Hello, all, I know I haven't posted in awhile, but I hope someone can assist me.

I'm using NESTopia 1.4.1 on a Macbook Pro with Lion OS 10.7.2. 

I'm playing the original NES Metroid, and because I'm a total n00b I wanted to use a Game Genie code to give me infinite health, because I don't care about bragging rights, I just want to beat the game and see the ending. 

I tried inputting the game genie codes into the emulator but for some reason they're not working.  The codes I'm trying to use are:


*	SZUIGEVK for infinite energy and/or  SXNLOKVK for infinite lives.*


I'm going into the edit, then game genie menu option and pasting the codes into there. I click OK, but the codes don't work and Samus still gets hurt. I tried resetting the ROM with reloading my save state, and that didn't work.

Please help me.

Thanks!


----------



## elgarta (Apr 10, 2012)

Not sure what would be stopping it, but afaik being on an Apple platform shouldn't stop the game genie from working.. but I am a windows guy so I haven't had much experience.

Might not be an issue with NES, but I know for SNES onwards alot of Gamegenie/Gameshark codes are region specific, so the cheat on a EU game would be different from US. Just incase that helps..

I couldnt find those specific cheats, but I did see these ones listed on gamegenie.com

SXSGNVSE        Minimum energy of 30
SZUILUVK        Infinite rockets on pick-up
ZENSXLIE        Gain 10 rockets on pick-up
YENSXLIE        Gain 15 rockets on pick-up
YAXGVPLA        Extra energy


Maybe try one of those and see if they work, just incase it's a fake cheat.


----------



## Xarsah16 (Apr 10, 2012)

I figured out what the issue was. I thought that the codes would take effect immediately, however I was wrong, and the ones I posted didn't work period. I had to reset the game in order to get the codes to work, and entered them in the title screen before the game loaded.

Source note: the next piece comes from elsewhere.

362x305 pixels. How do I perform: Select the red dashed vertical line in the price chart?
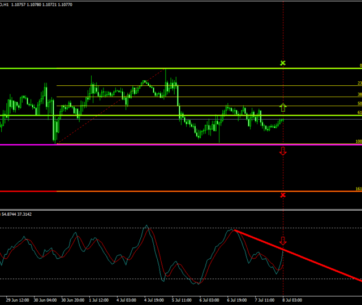pyautogui.click(x=283, y=34)
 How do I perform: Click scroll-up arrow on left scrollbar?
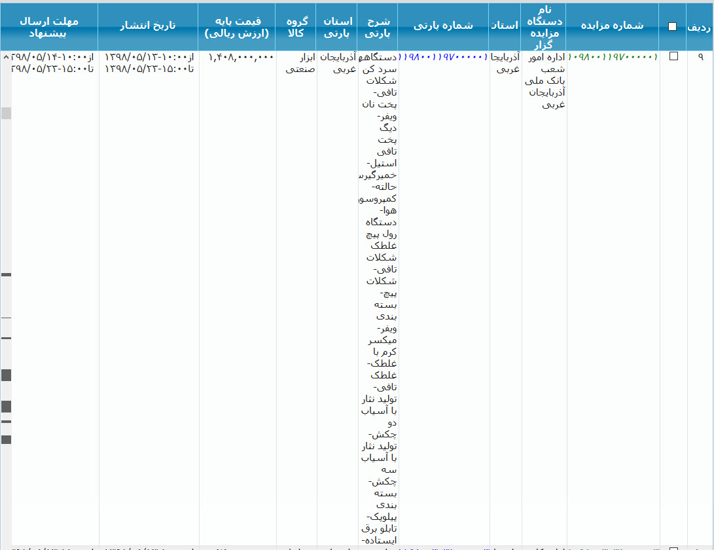click(6, 57)
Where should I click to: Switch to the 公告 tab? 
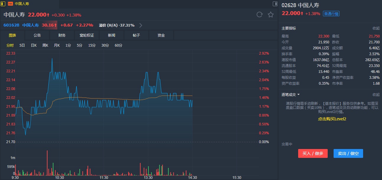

The codes you posted worked that way though!  SXSGNVSE and​YAXGVPLA combined make me pretty much invincible, which is exactly what I wanted. I still wanted the fun of killing all the enemies, but I didn't want to get hurt by doing so.​

Thanks for your help! I really appreciate it ​

And yeah, I figured that my Apple computer wouldn't be stopping the game genie, however, being a former Windows user (by choice), I have noticed that the menus have less options in the Mac ports of emulators. It really doesn't bother me, but it affects the layout of the program toolbar up at the top making it slightly different from the Windows counterpart. My macbook is my "PC" gaming platform. 

Worst case scenario, I could run the Windows version on my Mac if I experience any other problems by using a Wine wrapper (which fools the windows program into thinking it's being run on Windows by creating a "virtual drive" ) but I'd feel better about using native ports of programs on my computer to make sure they run properly.


----------